Genau dafür ist Friedrich Merz aber der falsche Mann. Und zwar nicht nur wegen seiner Unberechenbarkeit und seiner Neigung zu verbalen Entgleisungen, die es hinterher fast immer zu relativieren gilt. Sondern weil der Mann noch dazu eine gewisse Unversöhnlichkeit ausstrahlt, die entsprechende Abwehrreflexe im Merkel-Lager auslöst und die insbesondere bei weiblichen Wählern auf Unwillen stößt. Mal ganz davon abgesehen, dass es nie besonders souverän erscheint, die Inanspruchnahme konkreter Sozialleistungen (Zahnersatz) durch konkrete Gruppen (abgelehnte Asylbewerber) zu kritisieren.

Es wird einsam um ihn

Die Bundesrepublik mag inzwischen in mancherlei Hinsicht ein gespaltenes Land sein, zumindest eines mit wachsenden Rändern. Aber Sympathien (und damit auch Wahlen) werden immer noch in der Mitte gewonnen. Das klingt banal und vielleicht auch irgendwie langweilig, dürfte aber tatsächlich nicht ganz falsch sein. Die meisten Menschen in diesem Land wünschen gerade keine Polarisierung, zu der Friedrich Merz aufgrund seines Naturells und wahrscheinlich auch wegen seiner politischen Biografie immer wieder neigt. Sondern echte Lösungen für bestehende Probleme. Sein Angebot eines „Deutschland-Pakts“ an Olaf Scholz zur Begrenzung  der Migration dürfte vielen konsensorientierten Bundesbürgern deshalb aus der Seele sprechen.

Mit provokativen Aussagen zu Gebissreparaturen für Ausländer auf Kosten des Steuerzahlers nimmt sich der CDU-Vorsitzende dann aber gleich wieder selbst aus dem politischen Konvergenzraum heraus. Und anstatt über problematische Pull-Faktoren redet ganz Medien-Deutschland nur noch über Zahnersatz. Ein ums andere Mal setzt Friedrich Merz den falschen Spin. Das beklagen inzwischen selbst ehemalige Hardcore-Merzianer. Die Folge: Es wird immer einsamer um den Mann aus dem Sauerland.
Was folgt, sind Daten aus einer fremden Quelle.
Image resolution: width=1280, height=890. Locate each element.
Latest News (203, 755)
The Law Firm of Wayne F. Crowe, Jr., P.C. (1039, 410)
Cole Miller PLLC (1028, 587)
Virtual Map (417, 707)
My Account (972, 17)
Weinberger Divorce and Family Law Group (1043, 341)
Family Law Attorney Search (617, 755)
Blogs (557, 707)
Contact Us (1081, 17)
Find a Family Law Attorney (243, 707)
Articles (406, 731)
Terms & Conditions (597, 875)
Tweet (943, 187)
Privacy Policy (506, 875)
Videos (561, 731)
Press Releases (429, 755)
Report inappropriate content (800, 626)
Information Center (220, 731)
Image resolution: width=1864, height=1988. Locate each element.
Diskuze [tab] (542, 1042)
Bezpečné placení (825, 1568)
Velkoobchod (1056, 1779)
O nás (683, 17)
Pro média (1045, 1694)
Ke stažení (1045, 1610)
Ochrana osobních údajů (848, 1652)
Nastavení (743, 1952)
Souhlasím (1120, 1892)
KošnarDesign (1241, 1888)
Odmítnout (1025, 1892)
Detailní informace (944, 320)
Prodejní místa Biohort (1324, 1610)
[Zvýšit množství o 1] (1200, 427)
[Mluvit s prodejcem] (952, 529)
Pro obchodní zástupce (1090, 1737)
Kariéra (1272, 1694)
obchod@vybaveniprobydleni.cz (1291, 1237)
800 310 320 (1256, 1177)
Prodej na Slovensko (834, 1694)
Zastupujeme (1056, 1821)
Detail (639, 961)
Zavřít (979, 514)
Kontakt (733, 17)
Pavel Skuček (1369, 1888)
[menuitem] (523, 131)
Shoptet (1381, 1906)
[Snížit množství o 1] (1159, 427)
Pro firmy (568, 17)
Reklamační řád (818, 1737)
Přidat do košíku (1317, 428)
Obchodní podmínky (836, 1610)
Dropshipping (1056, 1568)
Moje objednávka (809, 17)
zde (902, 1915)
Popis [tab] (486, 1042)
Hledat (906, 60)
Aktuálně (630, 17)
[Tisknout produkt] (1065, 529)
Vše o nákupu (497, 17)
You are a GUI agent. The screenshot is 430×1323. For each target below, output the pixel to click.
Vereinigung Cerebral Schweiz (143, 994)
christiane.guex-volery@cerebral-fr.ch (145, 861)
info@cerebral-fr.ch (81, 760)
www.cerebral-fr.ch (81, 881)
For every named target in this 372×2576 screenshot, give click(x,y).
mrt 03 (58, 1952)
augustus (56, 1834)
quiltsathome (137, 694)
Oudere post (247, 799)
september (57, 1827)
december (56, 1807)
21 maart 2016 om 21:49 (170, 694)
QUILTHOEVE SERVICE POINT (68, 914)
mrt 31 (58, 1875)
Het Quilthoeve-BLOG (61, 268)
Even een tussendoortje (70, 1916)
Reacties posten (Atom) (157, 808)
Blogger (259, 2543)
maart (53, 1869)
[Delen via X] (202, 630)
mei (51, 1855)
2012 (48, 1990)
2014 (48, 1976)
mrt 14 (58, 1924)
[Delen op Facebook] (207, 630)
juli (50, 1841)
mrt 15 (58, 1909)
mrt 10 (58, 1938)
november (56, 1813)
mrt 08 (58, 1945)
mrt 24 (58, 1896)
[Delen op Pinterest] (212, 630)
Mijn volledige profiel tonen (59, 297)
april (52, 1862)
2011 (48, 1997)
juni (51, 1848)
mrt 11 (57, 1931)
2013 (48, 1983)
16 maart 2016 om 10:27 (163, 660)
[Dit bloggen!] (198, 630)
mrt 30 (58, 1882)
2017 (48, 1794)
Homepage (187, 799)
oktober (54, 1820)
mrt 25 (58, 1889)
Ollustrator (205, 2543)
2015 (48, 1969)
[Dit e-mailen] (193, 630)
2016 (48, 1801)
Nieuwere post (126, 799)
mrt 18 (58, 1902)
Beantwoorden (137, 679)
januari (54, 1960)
Die große Frage ist, ob Merz noch einmal die Kurve kriegt. Sein gefährlicher Schlingerkurs zwischen Herumlavieren und Harte-Sprüche-Klopferei hat ihn mittlerweile in die Nähe jener politischen Todeszone gebracht, die einst der glücklose Bundespräsident Horst Köhler erreicht hatte: wenn die Serie an Fehltritten nämlich so lang geworden ist, dass die Meute nur noch auf den nächsten Fauxpas wartet, um dann selbst Kleinigkeiten mit Erfolg zu vermeintlichen Skandalen aufblasen zu können. Horst Köhler warf bekanntlich irgendwann das Handtuch. Wie lange Merz noch durchhält, ist ungewiss. Womöglich muss sich die CDU demnächst schon wieder einen neuen Vorsitzenden suchen.

Es wäre die vierte Auswechselung an der Parteispitze innerhalb von vier Jahren. Den Eindruck von Stabilität vermittelt das nicht.